This year, I managed to reach the symbolic target of reading 52 books (one for each week of the year). I can’t say this is a great achievement (I know people who read up to 100 books a year and heard of folks who have touched 200!) or is even the limit of my potential as a reader. Nonetheless, it is a big improvement over the past, and as Ernest Hemingway said,

“There is nothing noble in being superior to your fellow man; true nobility is being superior to your former self.”

This small achievement warranted a short blog on tactics and strategies that helped me get here because I did do a few things differently this year. Here goes 👇🏻:

Cell phones are a major source of productivity drain, this much is well-known. Reading is an activity that is more readily impacted by cell phones because unlike work or conversations, there is nothing to stop us from picking up the phone. There are many tactics to reduce cell phone use, but here are 3 that I found useful:

  1. Notifications: Keeping the phone permanently on DND. All notifications are off except for incoming calls. Messages are checked when needed or while working on the laptop. This takes care of the issue where the impulse to check is curbed, but pings distract and compel phone usage
  2. Access: The phone is kept away at a distance (just out of reach such that I’d have to get up from wherever I am sitting to pick it up, but within earshot). I keep a single-ear Bluetooth headset next to me for incoming calls, always connected.
  3. Lock: The Zen Mode on OnePlus phones is great. For the number of minutes you specify, the phone is locked. It cannot be used for anything other than incoming calls (and taking pictures – useful for when you want to take a shot of a book’s page for sharing later). Otherwise, there is no way to unlock the phone until the set time expires – even restarting the phone will not do it 📵.

And yes, stocking ebooks on your regular phone is a terrible idea. You are not just inviting distractions into your reading time but are celebrating them when they arrive 🙄.

2021 was the year I finally overcame my mental block about digital or ebooks. Turns out, it was a silly pretense about the romanticism of a physical book and its feel, smell, and whatever else. I bought a simple, functional 10.1″ tablet on which to read. It does not have any other apps and is kept in airplane mode at all times. 10.1″ is a great size if you want something close to a large hardback’s size and are not fussy about the portability and single-hand use that a Kindle provides. Digital books helped boost reading in 3 ways:

  • Wider variety: access to many titles I was dying to read but ones that were not easily available pumped the motivation to keep reading.
  • Free: several free ebooks were eagerly gobbled up.

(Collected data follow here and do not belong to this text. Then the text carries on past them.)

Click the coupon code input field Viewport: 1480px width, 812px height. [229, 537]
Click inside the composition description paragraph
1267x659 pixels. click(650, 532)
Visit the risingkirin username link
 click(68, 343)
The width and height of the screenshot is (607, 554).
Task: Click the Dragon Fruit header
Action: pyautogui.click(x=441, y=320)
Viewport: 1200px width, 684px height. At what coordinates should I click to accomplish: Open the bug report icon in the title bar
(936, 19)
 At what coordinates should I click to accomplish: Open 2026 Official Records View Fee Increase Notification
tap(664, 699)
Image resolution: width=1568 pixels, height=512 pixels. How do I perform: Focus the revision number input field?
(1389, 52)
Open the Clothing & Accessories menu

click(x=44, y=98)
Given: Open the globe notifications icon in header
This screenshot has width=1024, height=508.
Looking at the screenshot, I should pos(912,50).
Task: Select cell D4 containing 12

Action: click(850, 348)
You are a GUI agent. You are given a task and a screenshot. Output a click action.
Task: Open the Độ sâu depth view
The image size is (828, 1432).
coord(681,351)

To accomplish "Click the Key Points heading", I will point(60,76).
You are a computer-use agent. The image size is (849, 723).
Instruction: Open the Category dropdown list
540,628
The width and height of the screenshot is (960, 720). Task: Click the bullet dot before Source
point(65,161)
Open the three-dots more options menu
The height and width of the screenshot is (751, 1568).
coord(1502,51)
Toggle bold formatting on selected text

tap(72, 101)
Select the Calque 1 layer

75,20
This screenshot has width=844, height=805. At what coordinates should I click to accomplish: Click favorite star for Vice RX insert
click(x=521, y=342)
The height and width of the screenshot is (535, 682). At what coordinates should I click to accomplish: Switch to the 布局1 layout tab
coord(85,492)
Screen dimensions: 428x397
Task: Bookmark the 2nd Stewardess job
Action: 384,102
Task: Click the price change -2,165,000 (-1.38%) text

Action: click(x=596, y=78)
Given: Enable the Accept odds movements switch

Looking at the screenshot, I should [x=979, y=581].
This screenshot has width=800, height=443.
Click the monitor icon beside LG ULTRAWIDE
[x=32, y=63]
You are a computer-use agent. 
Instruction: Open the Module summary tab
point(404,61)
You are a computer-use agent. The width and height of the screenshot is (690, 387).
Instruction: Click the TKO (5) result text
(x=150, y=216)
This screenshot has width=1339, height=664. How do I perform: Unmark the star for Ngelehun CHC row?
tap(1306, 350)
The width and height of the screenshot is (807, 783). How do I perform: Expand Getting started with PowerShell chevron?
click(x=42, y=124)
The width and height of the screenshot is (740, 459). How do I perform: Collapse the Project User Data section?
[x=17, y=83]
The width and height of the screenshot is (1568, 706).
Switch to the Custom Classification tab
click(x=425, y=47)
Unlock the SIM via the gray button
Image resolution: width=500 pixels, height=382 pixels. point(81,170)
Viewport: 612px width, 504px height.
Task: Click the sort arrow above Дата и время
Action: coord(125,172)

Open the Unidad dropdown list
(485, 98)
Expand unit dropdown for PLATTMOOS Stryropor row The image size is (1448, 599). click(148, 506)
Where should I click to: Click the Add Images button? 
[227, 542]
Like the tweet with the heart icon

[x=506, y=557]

Saved tons of money 🤑.
  • Tracking reading: Moonreader Pro on my tablet is a great app not just for organizing ebooks but for boosting productivity too. It provides analytics on the day’s reading measuring the actual reading time and more importantly, the reading speed for the day measured in words per minute. This not only kept pushing me to improve on the reading time each day but also kept me focused on making that reading time tight and productive ⏳.

Another first in 2021: audiobooks. These helped improve the books read count by utilizing various blocks of time that would’ve been underutilized or outright wasted. These are blocks in which cognitively undemanding tasks are performed – tasks like eating, shaving, long walks, etc. Additionally, time spent on routine workouts alone could also be used for books!

Tip: get a good set of bluetooth buds for this. I highly recommend either the Jabra Elite Active 75t for its comfort, great sound, robustness, and aptness for a variety of purposes (audiobooks, workouts, calls, music…) or OnePlus Buds Pro for the kickass sound quality.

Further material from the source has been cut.